El Nuncio Henry Nowacki, representante de la Santa Sede en Nicaragua, entregó ayer sus cartas credenciales al Presidente de la República, Daniel Ortega, en un acto donde además se entregaron 510 títulos de propiedad a ciudadanos de cuatro barrios capitalinos.
El Nuncio Nowacki rememoró que estuvo en Nicaragua, acompañando al Papa Juan Pablo II (q.e.p.d.), cuando visitó por segunda vez el país durante la Administración de la ex presidenta Violeta de Chamorro, cuya invitación obedecía a un desagravio por la forma en que fue tratado por la Administración del presidente Ortega, en su primera visita en la década de los ochenta.
El presidente Ortega dijo que el Gobierno mantiene buenas relaciones con la Iglesia católica, y exaltó la labor del cardenal Miguel Obando y Bravo.

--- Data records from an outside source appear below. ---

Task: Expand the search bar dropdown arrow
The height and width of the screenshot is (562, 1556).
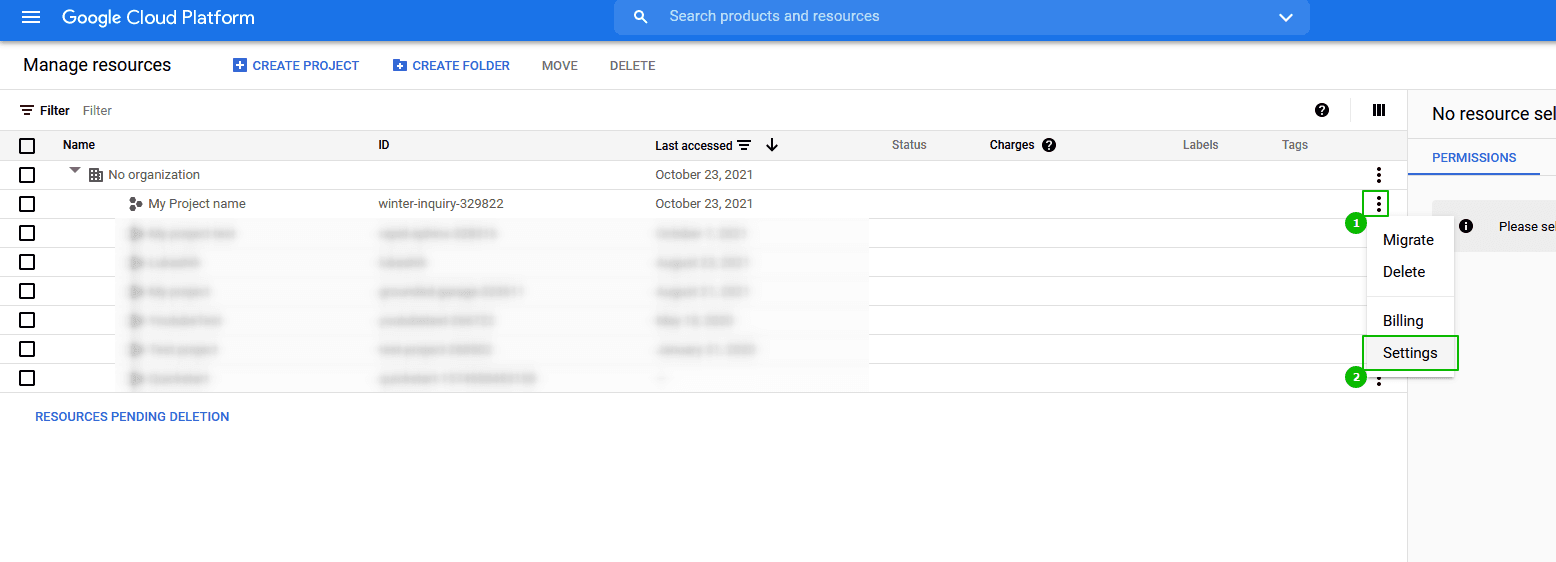Action: pyautogui.click(x=1286, y=17)
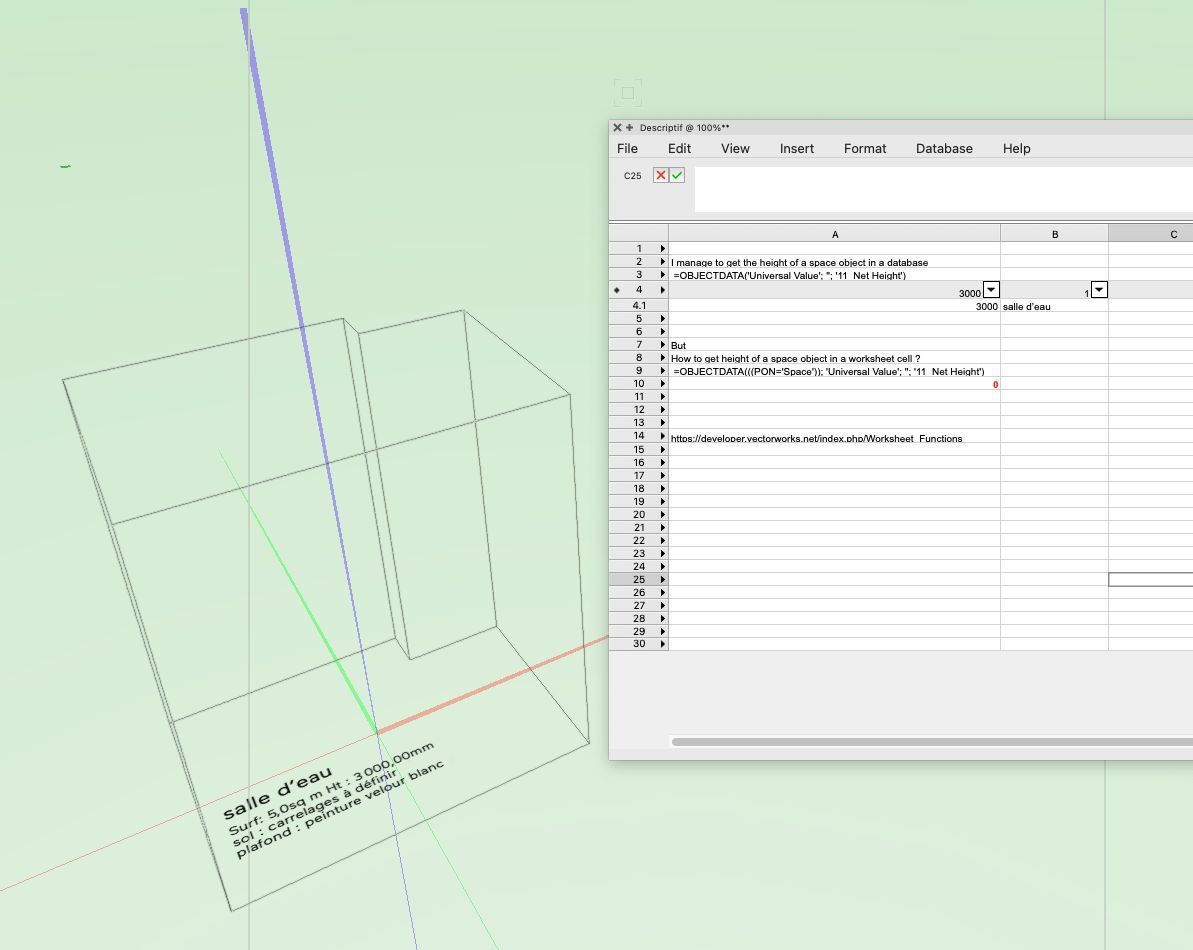1193x950 pixels.
Task: Click the row 2 arrow menu icon
Action: pos(662,262)
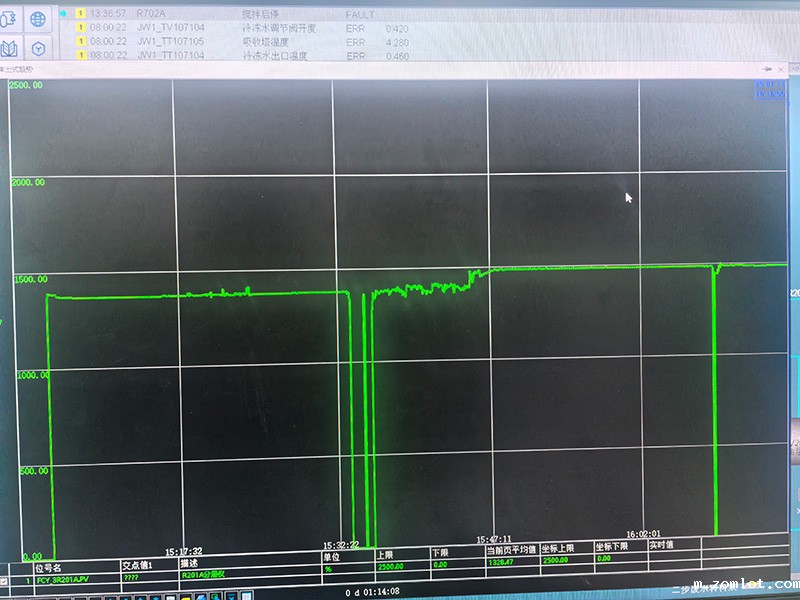Click the tag name cell FCY_3R201A.PV
Viewport: 800px width, 600px height.
63,579
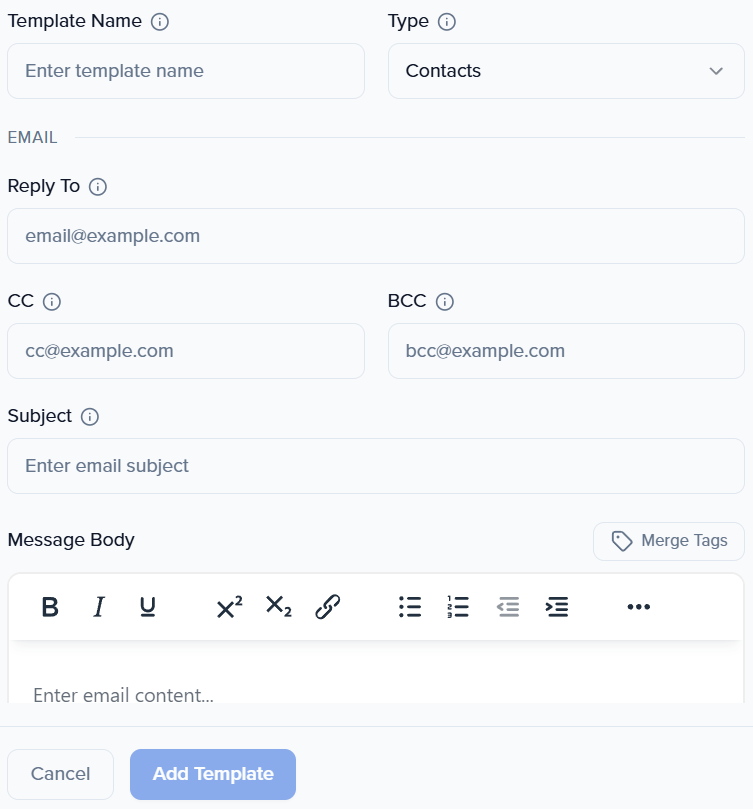This screenshot has height=809, width=753.
Task: Cancel the template creation
Action: [x=60, y=774]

También presentó sus cartas credenciales el Embajador de Dinamarca, Soren Vohtz, quien precisó que desde la década de los noventa ha solicitado trabajar en Nicaragua.
Una vez más, la seguridad privada del presidente Ortega obstaculizó el trabajo del equipo de LA PRENSA, cuando se intentó entrevistar al Nuncio Nowacki. Un miembro de la fuerza privada, que custodiaba una de las vallas de seguridad en compañía de un oficial de la Policía Nacional, manifestó que no se podía ingresar a esa área, mientras el mandatario se mantuviera en el lugar, cuando este procedía a subirse a su Mercedes Benz.
De nada valió recordarles que la Constitución es bien clara en cuanto a las instituciones encargadas de velar por la seguridad ciudadana.